Berman, who spent 14 years at the Jewish Center in Manhattan’s Upper West Side before making aliya with his family in 2008, is an interactive lecturer who relates well to his audience, and whose eyes sweep the panorama of faces in recognition of faithful admirers. Whoever answers a question correctly is acknowledged by name, and even those who answer incorrectly get some form of positive recognition. Berman said that he is very glad to have the opportunity to see some of them at least once year, because in coming together for his lecture, they represent a community in itself.
The Shabbat Hagadol lecture is jointly sponsored by the Great Synagogue and Yeshurun.

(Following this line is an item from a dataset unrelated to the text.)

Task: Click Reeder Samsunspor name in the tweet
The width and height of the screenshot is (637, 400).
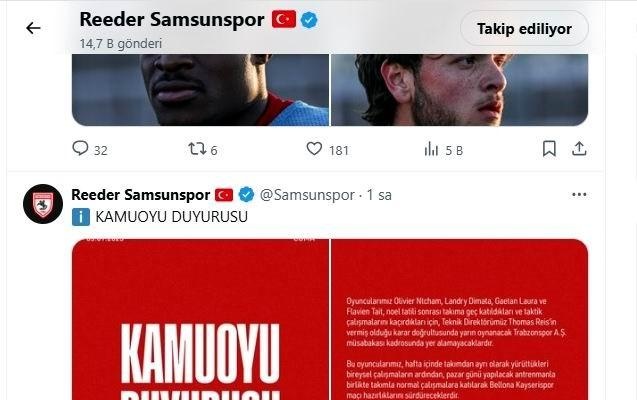Action: tap(141, 195)

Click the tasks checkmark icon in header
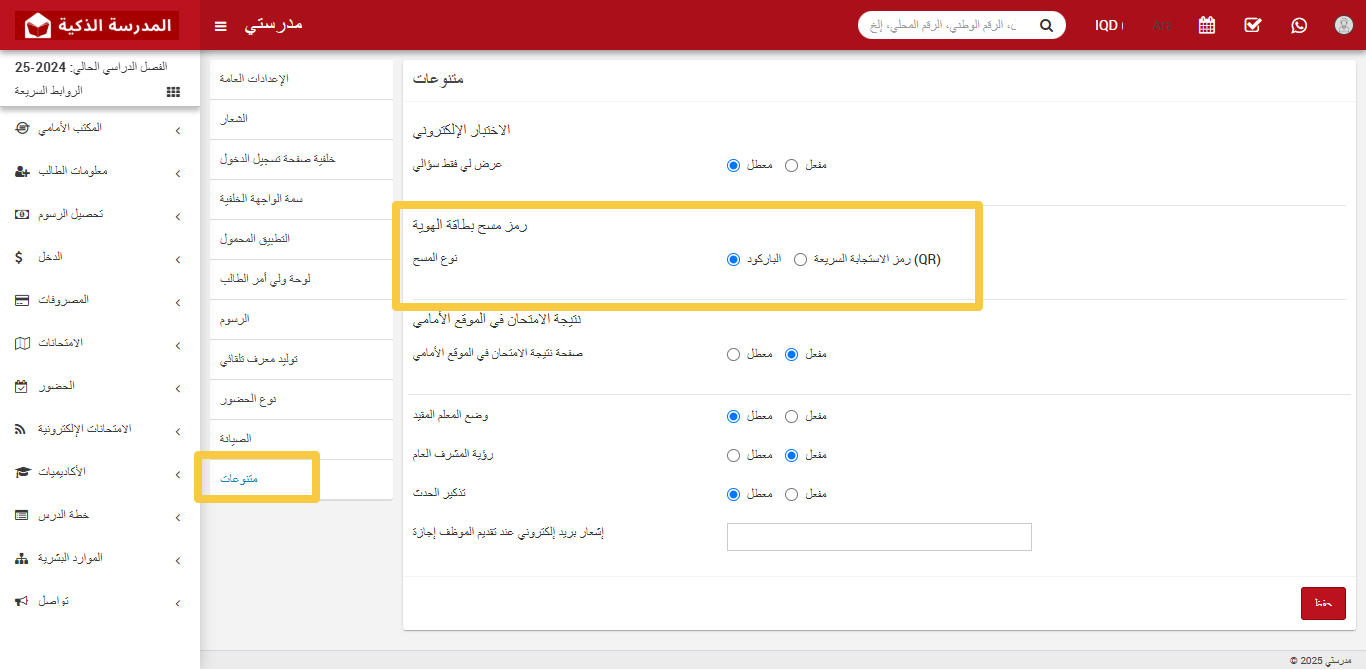click(x=1252, y=25)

■ OUT OF Zion shall go forth the law, and out of Jerusalem shall go forth chains of coffee shops. The Aroma chain of coffee shops, which originated in Jerusalem, keeps growing. The latest link in the Tel Aviv chain of the brand is a branch on Ha’arba’a Street, bringing the total number of Aroma coffee shops in Tel Aviv alone to 32.
According to Aroma Tel Aviv CEO Ido Rotman, the new facility came into being with an investment of NIS 2 million. It has been designed to harmonize with other new ventures in this upgraded district of Tel Aviv. Covering an area of 250 sq.m., it was designed as a concept facility by interior designer Keren Ofner. All the Aroma coffee shops in Tel Aviv are now featuring the company’s new spring-summer menu.
■ GIVEN THE circumstances of their deprivations, there was a surprising amount of creativity among the prisoners in Nazi concentration camps. They produced works of art, wrote imaginary cookbooks culled from memories of the kitchens of their mothers and grandmothers, wrote poetry and composed music.
The Italian Cultural Institute in Tel Aviv will mark Holocaust Remembrance Day with a concert at Tzavta on Wednesday, May 4, featuring singer Shulamit Ottolenghi and percussionist Abe Doron from Jerusalem, with pianist Shai Bachar and trumpeter Frank London of New York, in a presentation of lullabies, songs of nostalgia and songs of anger and protest that were composed by Jewish and non-Jewish women in the Nazi concentration and death camps. The songs will be performed in the languages in which they were originally written. Entrance to the concert is free of charge. The event will also mark the Israeli release of the quartet’s CD For you the sun will shine, on which their May 4 performance is based.
Born and raised in Milan by an Italian father and an English mother of Polish background, Ottolenghi has been living in Israel since 1973. She has been invited back to Italy several times to sing in various cities. She has also performed in New York, Vancouver and Madrid. Her new CD is the result of incredible research by maestro Francesco Lotoro, the founder and director of the Musica Judaica Institute of Barletta, who provided the music for the CD and the program.